Personal info
- Born: February 28, 1974 (age 52) Beirut, Lebanon

Best statistics
- Height: 5 ft 5 in (1.65 m)
- Weight: 117-118 lb (contest) 123-125 lb (off-season)

Professional (Pro) career
- Pro-debut: Pittsburgh Pro Figure Championships; 2003;
- Best win: 2003 Jan Tana Pro Figure Champion; 2003;
- Predecessor: None
- Successor: Felicia Romero
- Active: Since 1999

= Dina Al-Sabah =

Kuwaiti figure competitor

Dina Al-Sabah (born February 28, 1974) is a professional figure competitor from Kuwait.

==Biography==

Al-Sabah was born in Beirut, Lebanon; her mother is of Turkish and Syrian origin, while her father is Kuwaiti, Turkish and East African origin.

Al-Sabah started competing in 1999; she decided to try for the NPC Figure Nationals after winning the Monica Brant Fitness Classic in 2001. When trying to register for the nationals she found out that she had to be a United States citizen in order to be allowed to compete at any of the NPC pro qualifiers. The only way she could compete in the Pro Division of the IFBB was to have recommendation from the Kuwaiti national federation associated with the IFBB. Due to traditional Arab beliefs, women are not allowed to compete in any bodybuilding competitions, and she was denied a recommendation.
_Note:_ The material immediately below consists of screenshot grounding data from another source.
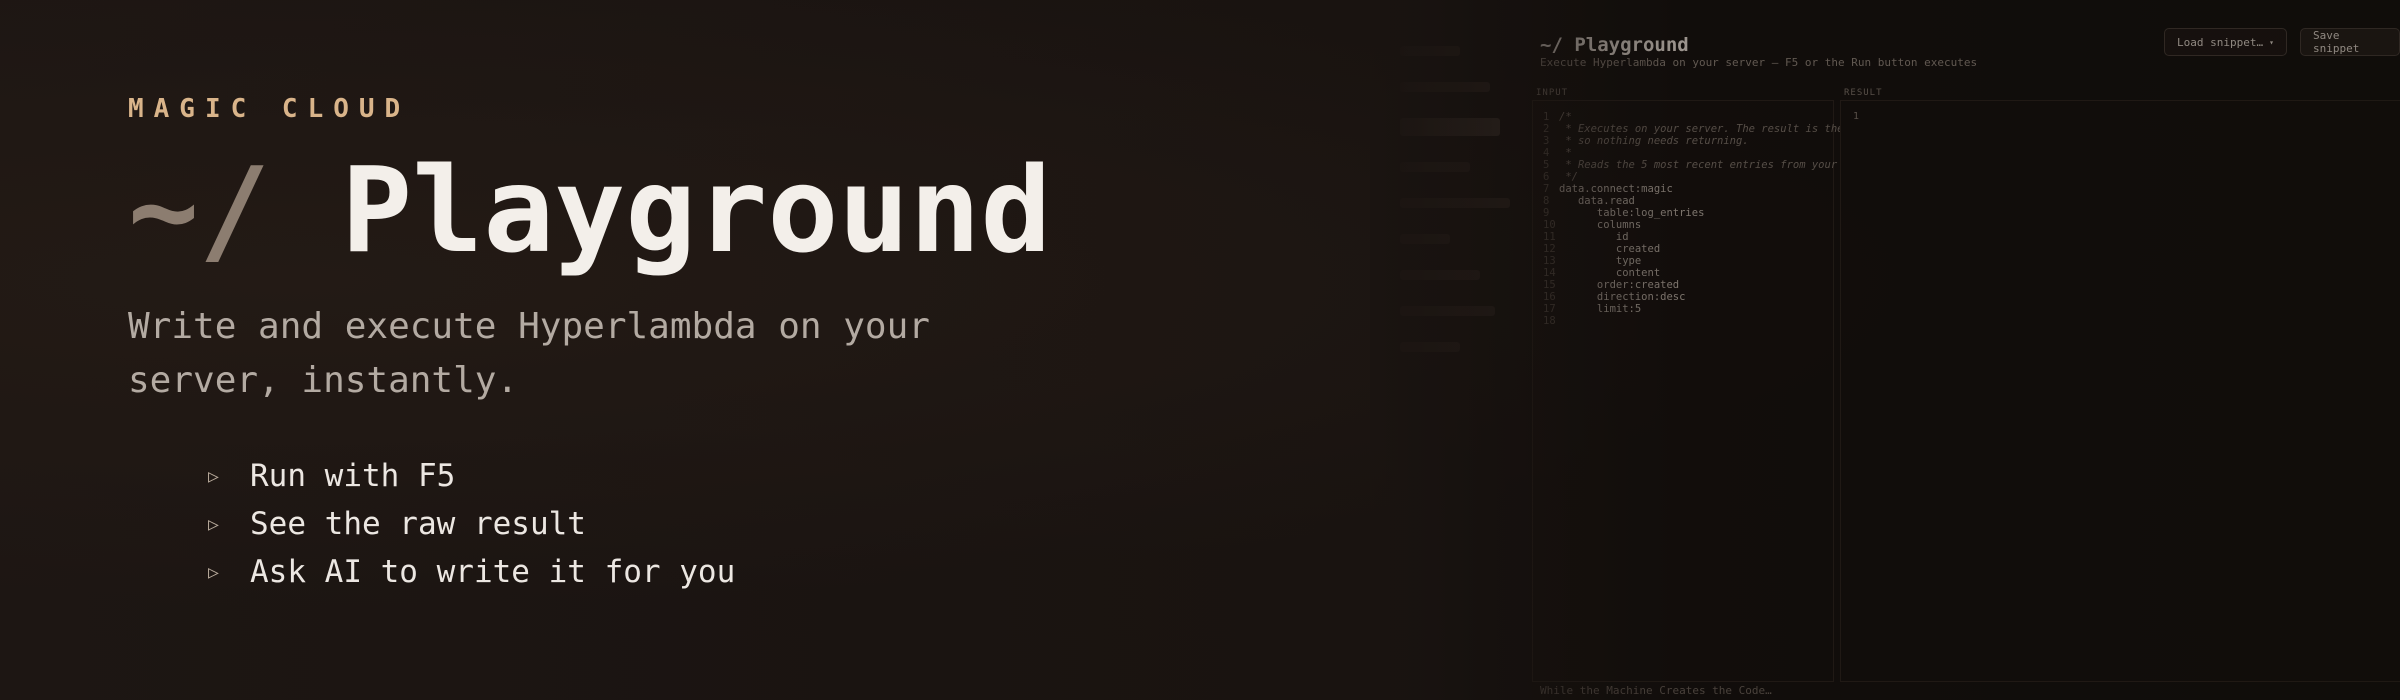 The width and height of the screenshot is (2400, 700). Describe the element at coordinates (1597, 201) in the screenshot. I see `code-text: data.read` at that location.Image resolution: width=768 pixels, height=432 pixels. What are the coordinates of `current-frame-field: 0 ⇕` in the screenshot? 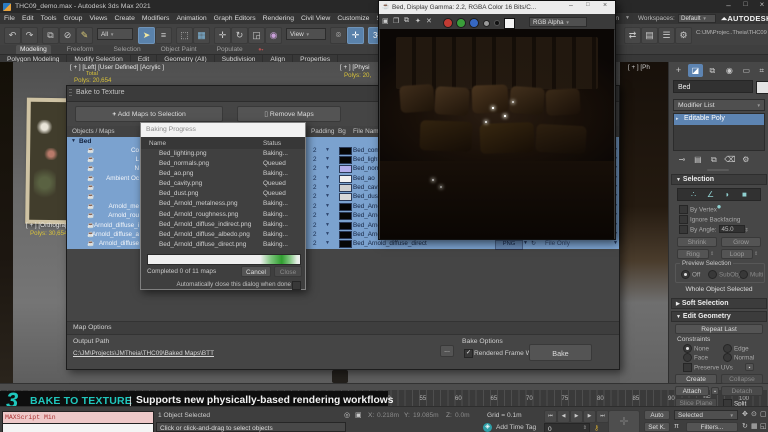 It's located at (567, 428).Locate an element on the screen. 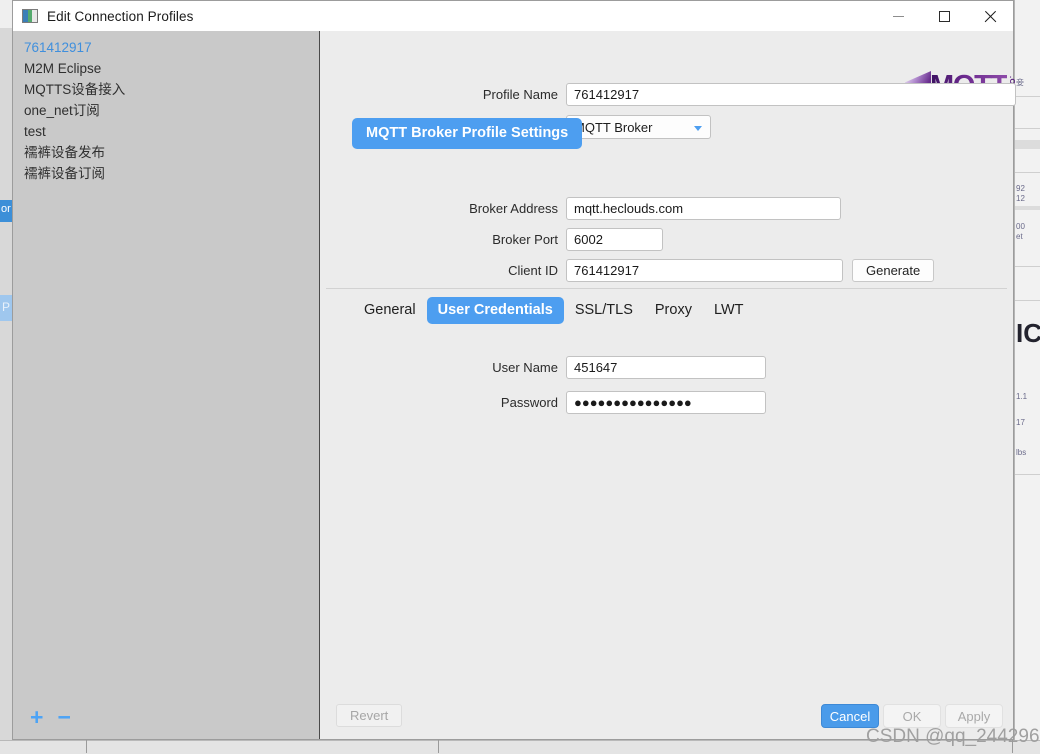 Image resolution: width=1040 pixels, height=754 pixels. bg-frag-5: 17 is located at coordinates (1020, 422). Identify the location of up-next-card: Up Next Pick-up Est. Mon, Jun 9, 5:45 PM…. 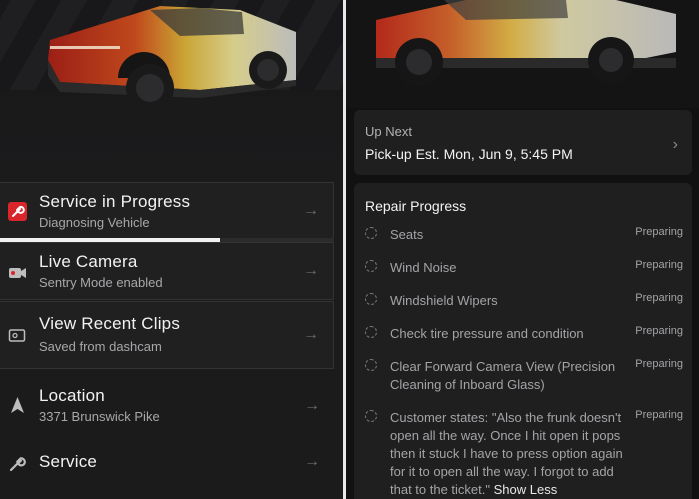
(523, 142).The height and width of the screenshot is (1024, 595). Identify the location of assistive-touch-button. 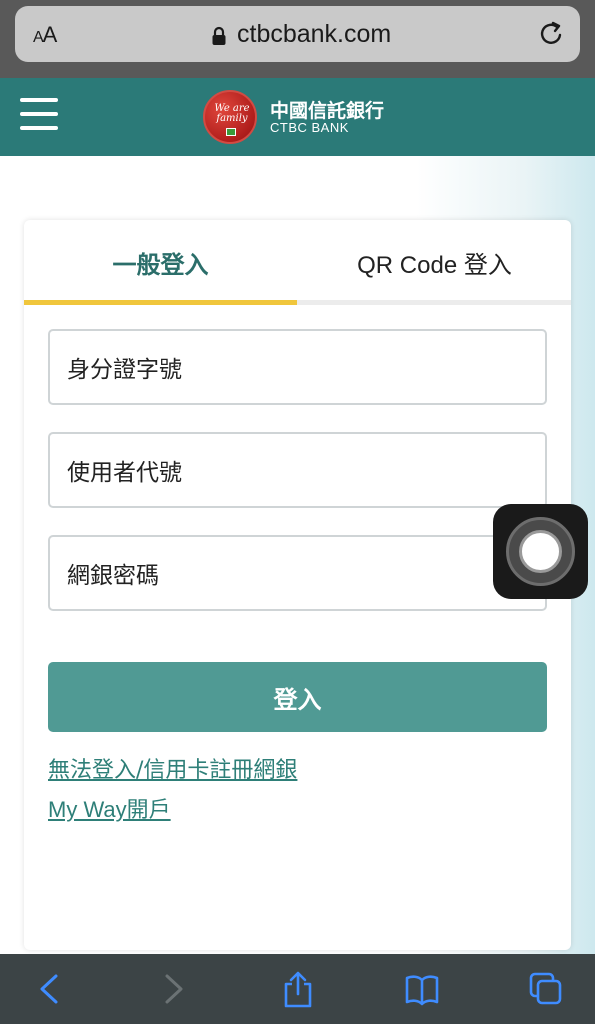
(540, 552).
Her decision to compete and model has received criticism from conservative Arabs.

Al-Sabah is continuing her career as a fitness model, appearing in many fitness publications including Oxygen, Ironman, American Curves, Muscle and Fitness, Muscle Mag International and Flex. She is the co-host of Living Beautiful Radio. She is a promoter of issues dealing with female sexuality as well as a reviewer of adult products catering to women and couples.

==Vital stats==
- Full name: Dina Al-Sabah
- Birthday: February 28
- Place of birth: Beirut, Lebanon
- Current state of residence: Nevada
- Occupation: IFBB pro figure athlete, fitness model, information systems consultant, and radio host
- Marital status: married
- Height: 5'5"
- Weight: 117-118 lbs (contest); 123-125 lbs (off-season)
- Eye color: brown
- Hair color: brown

==Contest history==
- 1999 NGA Mount Rodgers Cup Novice, 2nd
- 2000 NPC EastCoast Tournament of Champions (MW), 4th
- 2000 NPC BodyRock, 2nd (LW), won the Best Poser Award
- 2001 NPC Monica Brant Fitness Classic, 1st (Tall) and Overall
- 2001 NPC Jan Tana Figure, 1st (Tall), and Overall
- 2001 NPC NorthEastern Figure Classic, 3rd (Tall)
- 2002 NPC Pittsburgh Figure Championship, 3rd (Tall)
- 2002 NPC Bev Francis Atlantic States Figure Championship, 1st (Tall) and Overall
- 2002 NPC Debbie Kruck Figure Classic, 1st (Tall) and Overall
- 2002 NPC NorthEast Figure Classic, 1st (Tall) and Overall
- 2003 IFBB Pittsburgh Pro Figure, 4th
- 2003 IFBB NOC Figure Championships 6th
- 2003 IFBB NY Pro Figure Championships 2nd
- 2003 IFBB Jan Tana Pro Figure, 1st
- 2003 IFBB Miss Figure Olympia, 5th
- 2003 IFBB GNC Show of Strength, 3rd
- 2004 IFBB Figure International, 7th
- 2004 IFBB GNC Show of Strength, 14th
- 2004 IFBB Miss Figure Olympia, 13th
- 2006 IFBB Tournament of Champions Pro Figure, 9th
- 2006 IFBB Palm Beach Pro Figure, 12th
- 2006 IFBB Sacrament Pro Figure, 8th
- 2010 IFBB PBW Tampa Pro Bikini, 6th
- 2010 IFBB Jacksonville Pro Championships, 5th
- 2010 IFBB Tournament of Champions, 5th
- 2010 IFBB Detroit Pro, 3rd
- 2010 IFBB Bikini Olympia, 10th

==Personal life==
Sabah is married to David Alden. The couple have one son and one daughter.